A word-for-word copy of the entries below is required.
*** Begin section ***
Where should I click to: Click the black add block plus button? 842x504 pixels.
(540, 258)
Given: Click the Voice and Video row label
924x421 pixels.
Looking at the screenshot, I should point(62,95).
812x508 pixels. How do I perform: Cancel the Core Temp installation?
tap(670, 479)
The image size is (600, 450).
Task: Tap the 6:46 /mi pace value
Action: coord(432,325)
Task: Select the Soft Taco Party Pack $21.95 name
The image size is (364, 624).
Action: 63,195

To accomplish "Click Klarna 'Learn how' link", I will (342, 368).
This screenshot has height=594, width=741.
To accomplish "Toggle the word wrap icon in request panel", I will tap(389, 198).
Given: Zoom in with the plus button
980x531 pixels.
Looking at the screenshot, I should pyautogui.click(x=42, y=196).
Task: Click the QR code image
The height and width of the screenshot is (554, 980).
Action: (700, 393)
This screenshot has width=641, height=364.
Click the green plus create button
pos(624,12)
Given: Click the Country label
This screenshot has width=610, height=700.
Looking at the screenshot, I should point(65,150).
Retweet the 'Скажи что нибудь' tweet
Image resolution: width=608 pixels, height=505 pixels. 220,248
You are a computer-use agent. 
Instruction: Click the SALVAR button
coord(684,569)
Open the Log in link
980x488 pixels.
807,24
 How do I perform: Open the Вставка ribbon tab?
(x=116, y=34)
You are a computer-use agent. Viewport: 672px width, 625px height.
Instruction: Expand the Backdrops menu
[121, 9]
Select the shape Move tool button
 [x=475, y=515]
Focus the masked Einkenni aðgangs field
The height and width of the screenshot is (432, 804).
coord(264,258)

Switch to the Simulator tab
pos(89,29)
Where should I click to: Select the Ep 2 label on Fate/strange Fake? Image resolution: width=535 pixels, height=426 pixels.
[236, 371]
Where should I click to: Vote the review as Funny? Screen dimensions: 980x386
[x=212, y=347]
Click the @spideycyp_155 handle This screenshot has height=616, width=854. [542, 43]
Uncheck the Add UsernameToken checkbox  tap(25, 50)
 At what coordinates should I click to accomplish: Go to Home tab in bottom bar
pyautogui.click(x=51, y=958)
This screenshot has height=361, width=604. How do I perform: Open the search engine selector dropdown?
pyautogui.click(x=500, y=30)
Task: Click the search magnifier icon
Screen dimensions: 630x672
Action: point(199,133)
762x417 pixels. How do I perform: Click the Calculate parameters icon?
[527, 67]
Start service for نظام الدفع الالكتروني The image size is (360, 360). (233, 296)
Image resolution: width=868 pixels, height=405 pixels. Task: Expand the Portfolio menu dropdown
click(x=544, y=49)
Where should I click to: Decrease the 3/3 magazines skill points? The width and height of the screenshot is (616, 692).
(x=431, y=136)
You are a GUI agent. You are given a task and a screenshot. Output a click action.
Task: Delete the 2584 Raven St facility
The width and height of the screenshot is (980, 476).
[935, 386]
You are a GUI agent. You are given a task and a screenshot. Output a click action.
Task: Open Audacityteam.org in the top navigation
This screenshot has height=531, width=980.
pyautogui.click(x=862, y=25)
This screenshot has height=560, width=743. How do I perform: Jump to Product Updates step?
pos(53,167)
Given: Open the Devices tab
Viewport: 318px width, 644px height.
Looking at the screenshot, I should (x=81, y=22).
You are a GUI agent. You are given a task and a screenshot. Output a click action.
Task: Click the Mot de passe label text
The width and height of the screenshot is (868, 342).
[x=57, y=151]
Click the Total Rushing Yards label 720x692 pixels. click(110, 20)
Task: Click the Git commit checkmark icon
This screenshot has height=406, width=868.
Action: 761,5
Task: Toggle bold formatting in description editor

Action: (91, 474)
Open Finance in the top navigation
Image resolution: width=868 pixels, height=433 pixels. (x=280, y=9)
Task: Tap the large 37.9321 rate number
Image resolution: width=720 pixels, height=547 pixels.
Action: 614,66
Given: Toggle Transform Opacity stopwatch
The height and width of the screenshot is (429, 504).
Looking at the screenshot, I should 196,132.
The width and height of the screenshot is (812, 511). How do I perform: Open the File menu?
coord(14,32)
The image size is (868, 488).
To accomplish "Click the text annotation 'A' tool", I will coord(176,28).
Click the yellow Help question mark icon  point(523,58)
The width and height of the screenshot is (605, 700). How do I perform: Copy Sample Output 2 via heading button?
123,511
*** End section ***
_EXERCISE OUTPUT_
Where should I click to: Click the black add block plus button? 842x504 pixels.
(540, 258)
Given: Click the Voice and Video row label
924x421 pixels.
Looking at the screenshot, I should point(62,95).
812x508 pixels. How do I perform: Cancel the Core Temp installation?
tap(670, 479)
The image size is (600, 450).
Task: Tap the 6:46 /mi pace value
Action: coord(432,325)
Task: Select the Soft Taco Party Pack $21.95 name
The image size is (364, 624).
Action: 63,195

To accomplish "Click Klarna 'Learn how' link", I will (342, 368).
This screenshot has height=594, width=741.
To accomplish "Toggle the word wrap icon in request panel", I will tap(389, 198).
Given: Zoom in with the plus button
980x531 pixels.
Looking at the screenshot, I should pyautogui.click(x=42, y=196).
Task: Click the QR code image
The height and width of the screenshot is (554, 980).
Action: (700, 393)
This screenshot has width=641, height=364.
Click the green plus create button
pos(624,12)
Given: Click the Country label
This screenshot has width=610, height=700.
Looking at the screenshot, I should point(65,150).
Retweet the 'Скажи что нибудь' tweet
Image resolution: width=608 pixels, height=505 pixels. 220,248
You are a computer-use agent. 
Instruction: Click the SALVAR button
coord(684,569)
Open the Log in link
980x488 pixels.
807,24
 How do I perform: Open the Вставка ribbon tab?
(x=116, y=34)
You are a computer-use agent. Viewport: 672px width, 625px height.
Instruction: Expand the Backdrops menu
[121, 9]
Select the shape Move tool button
 [x=475, y=515]
Focus the masked Einkenni aðgangs field
The height and width of the screenshot is (432, 804).
coord(264,258)

Switch to the Simulator tab
pos(89,29)
Where should I click to: Select the Ep 2 label on Fate/strange Fake? Image resolution: width=535 pixels, height=426 pixels.
[236, 371]
Where should I click to: Vote the review as Funny? Screen dimensions: 980x386
[x=212, y=347]
Click the @spideycyp_155 handle This screenshot has height=616, width=854. [542, 43]
Uncheck the Add UsernameToken checkbox  tap(25, 50)
 At what coordinates should I click to accomplish: Go to Home tab in bottom bar
pyautogui.click(x=51, y=958)
This screenshot has height=361, width=604. How do I perform: Open the search engine selector dropdown?
pyautogui.click(x=500, y=30)
Task: Click the search magnifier icon
Screen dimensions: 630x672
Action: point(199,133)
762x417 pixels. How do I perform: Click the Calculate parameters icon?
[527, 67]
Start service for نظام الدفع الالكتروني The image size is (360, 360). (233, 296)
Image resolution: width=868 pixels, height=405 pixels. Task: Expand the Portfolio menu dropdown
click(x=544, y=49)
Where should I click to: Decrease the 3/3 magazines skill points? The width and height of the screenshot is (616, 692).
(x=431, y=136)
You are a GUI agent. You are given a task and a screenshot. Output a click action.
Task: Delete the 2584 Raven St facility
The width and height of the screenshot is (980, 476).
[935, 386]
You are a GUI agent. You are given a task and a screenshot. Output a click action.
Task: Open Audacityteam.org in the top navigation
This screenshot has height=531, width=980.
pyautogui.click(x=862, y=25)
This screenshot has height=560, width=743. How do I perform: Jump to Product Updates step?
pos(53,167)
Given: Open the Devices tab
Viewport: 318px width, 644px height.
Looking at the screenshot, I should (x=81, y=22).
You are a GUI agent. You are given a task and a screenshot. Output a click action.
Task: Click the Mot de passe label text
The width and height of the screenshot is (868, 342).
[x=57, y=151]
Click the Total Rushing Yards label 720x692 pixels. click(110, 20)
Task: Click the Git commit checkmark icon
This screenshot has height=406, width=868.
Action: 761,5
Task: Toggle bold formatting in description editor

Action: (91, 474)
Open Finance in the top navigation
Image resolution: width=868 pixels, height=433 pixels. (x=280, y=9)
Task: Tap the large 37.9321 rate number
Image resolution: width=720 pixels, height=547 pixels.
Action: 614,66
Given: Toggle Transform Opacity stopwatch
The height and width of the screenshot is (429, 504).
Looking at the screenshot, I should 196,132.
The width and height of the screenshot is (812, 511). How do I perform: Open the File menu?
coord(14,32)
The image size is (868, 488).
To accomplish "Click the text annotation 'A' tool", I will coord(176,28).
Click the yellow Help question mark icon  point(523,58)
The width and height of the screenshot is (605, 700). How do I perform: Copy Sample Output 2 via heading button?
123,511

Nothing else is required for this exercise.